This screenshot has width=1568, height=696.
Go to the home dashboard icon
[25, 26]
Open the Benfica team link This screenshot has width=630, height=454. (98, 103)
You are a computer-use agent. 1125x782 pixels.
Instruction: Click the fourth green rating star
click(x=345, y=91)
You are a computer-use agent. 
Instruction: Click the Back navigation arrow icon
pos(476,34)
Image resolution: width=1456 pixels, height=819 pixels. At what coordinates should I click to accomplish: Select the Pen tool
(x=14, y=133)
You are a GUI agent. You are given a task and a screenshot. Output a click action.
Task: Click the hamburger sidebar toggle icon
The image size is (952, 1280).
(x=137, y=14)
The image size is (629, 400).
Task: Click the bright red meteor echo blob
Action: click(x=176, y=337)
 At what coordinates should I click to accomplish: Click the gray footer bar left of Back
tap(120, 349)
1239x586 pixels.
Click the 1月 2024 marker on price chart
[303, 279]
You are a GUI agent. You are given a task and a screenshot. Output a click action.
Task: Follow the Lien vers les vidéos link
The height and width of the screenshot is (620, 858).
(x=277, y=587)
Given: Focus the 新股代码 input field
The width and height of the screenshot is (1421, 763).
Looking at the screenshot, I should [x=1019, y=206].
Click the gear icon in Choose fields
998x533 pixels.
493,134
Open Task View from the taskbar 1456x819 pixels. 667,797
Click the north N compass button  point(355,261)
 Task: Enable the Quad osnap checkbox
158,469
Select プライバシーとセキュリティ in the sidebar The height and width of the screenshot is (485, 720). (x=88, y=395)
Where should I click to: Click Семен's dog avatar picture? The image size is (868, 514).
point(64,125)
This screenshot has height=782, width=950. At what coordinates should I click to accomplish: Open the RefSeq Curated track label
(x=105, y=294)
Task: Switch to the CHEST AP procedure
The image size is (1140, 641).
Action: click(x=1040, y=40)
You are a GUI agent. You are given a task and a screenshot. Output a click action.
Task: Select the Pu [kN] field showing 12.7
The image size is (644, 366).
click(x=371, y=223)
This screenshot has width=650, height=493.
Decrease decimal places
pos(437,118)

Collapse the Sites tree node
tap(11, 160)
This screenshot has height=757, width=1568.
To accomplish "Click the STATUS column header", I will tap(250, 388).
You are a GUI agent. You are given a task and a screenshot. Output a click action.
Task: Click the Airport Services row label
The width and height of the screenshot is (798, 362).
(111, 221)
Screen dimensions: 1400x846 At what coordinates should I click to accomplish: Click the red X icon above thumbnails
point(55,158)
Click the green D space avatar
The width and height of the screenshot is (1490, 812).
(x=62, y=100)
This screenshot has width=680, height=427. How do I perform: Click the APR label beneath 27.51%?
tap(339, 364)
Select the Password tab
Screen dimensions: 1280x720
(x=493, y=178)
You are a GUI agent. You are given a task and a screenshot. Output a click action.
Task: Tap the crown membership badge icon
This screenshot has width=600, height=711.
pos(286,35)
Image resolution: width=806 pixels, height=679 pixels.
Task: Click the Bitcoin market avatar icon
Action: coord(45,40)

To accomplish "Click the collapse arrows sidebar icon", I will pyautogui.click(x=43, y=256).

■ YOUR OBJECTIVE
Transcribe each entry word for word.

■ WRITTEN SOLUTION
This screenshot has width=1568, height=696.
Go to the home dashboard icon
[25, 26]
Open the Benfica team link This screenshot has width=630, height=454. (98, 103)
You are a computer-use agent. 1125x782 pixels.
Instruction: Click the fourth green rating star
click(x=345, y=91)
You are a computer-use agent. 
Instruction: Click the Back navigation arrow icon
pos(476,34)
Image resolution: width=1456 pixels, height=819 pixels. At what coordinates should I click to accomplish: Select the Pen tool
(x=14, y=133)
You are a GUI agent. You are given a task and a screenshot. Output a click action.
Task: Click the hamburger sidebar toggle icon
The image size is (952, 1280).
(x=137, y=14)
The image size is (629, 400).
Task: Click the bright red meteor echo blob
Action: click(x=176, y=337)
 At what coordinates should I click to accomplish: Click the gray footer bar left of Back
tap(120, 349)
1239x586 pixels.
Click the 1月 2024 marker on price chart
[303, 279]
You are a GUI agent. You are given a task and a screenshot. Output a click action.
Task: Follow the Lien vers les vidéos link
The height and width of the screenshot is (620, 858).
(x=277, y=587)
Given: Focus the 新股代码 input field
The width and height of the screenshot is (1421, 763).
Looking at the screenshot, I should [x=1019, y=206].
Click the gear icon in Choose fields
998x533 pixels.
493,134
Open Task View from the taskbar 1456x819 pixels. 667,797
Click the north N compass button  point(355,261)
 Task: Enable the Quad osnap checkbox
158,469
Select プライバシーとセキュリティ in the sidebar The height and width of the screenshot is (485, 720). (x=88, y=395)
Where should I click to: Click Семен's dog avatar picture? The image size is (868, 514).
point(64,125)
This screenshot has height=782, width=950. At what coordinates should I click to accomplish: Open the RefSeq Curated track label
(x=105, y=294)
Task: Switch to the CHEST AP procedure
The image size is (1140, 641).
Action: click(x=1040, y=40)
You are a GUI agent. You are given a task and a screenshot. Output a click action.
Task: Select the Pu [kN] field showing 12.7
The image size is (644, 366).
click(x=371, y=223)
This screenshot has width=650, height=493.
Decrease decimal places
pos(437,118)

Collapse the Sites tree node
tap(11, 160)
This screenshot has height=757, width=1568.
To accomplish "Click the STATUS column header", I will tap(250, 388).
You are a GUI agent. You are given a task and a screenshot. Output a click action.
Task: Click the Airport Services row label
The width and height of the screenshot is (798, 362).
(111, 221)
Screen dimensions: 1400x846 At what coordinates should I click to accomplish: Click the red X icon above thumbnails
point(55,158)
Click the green D space avatar
The width and height of the screenshot is (1490, 812).
(x=62, y=100)
This screenshot has width=680, height=427. How do I perform: Click the APR label beneath 27.51%?
tap(339, 364)
Select the Password tab
Screen dimensions: 1280x720
(x=493, y=178)
You are a GUI agent. You are given a task and a screenshot. Output a click action.
Task: Tap the crown membership badge icon
This screenshot has width=600, height=711.
pos(286,35)
Image resolution: width=806 pixels, height=679 pixels.
Task: Click the Bitcoin market avatar icon
Action: coord(45,40)

To accomplish "Click the collapse arrows sidebar icon", I will pyautogui.click(x=43, y=256).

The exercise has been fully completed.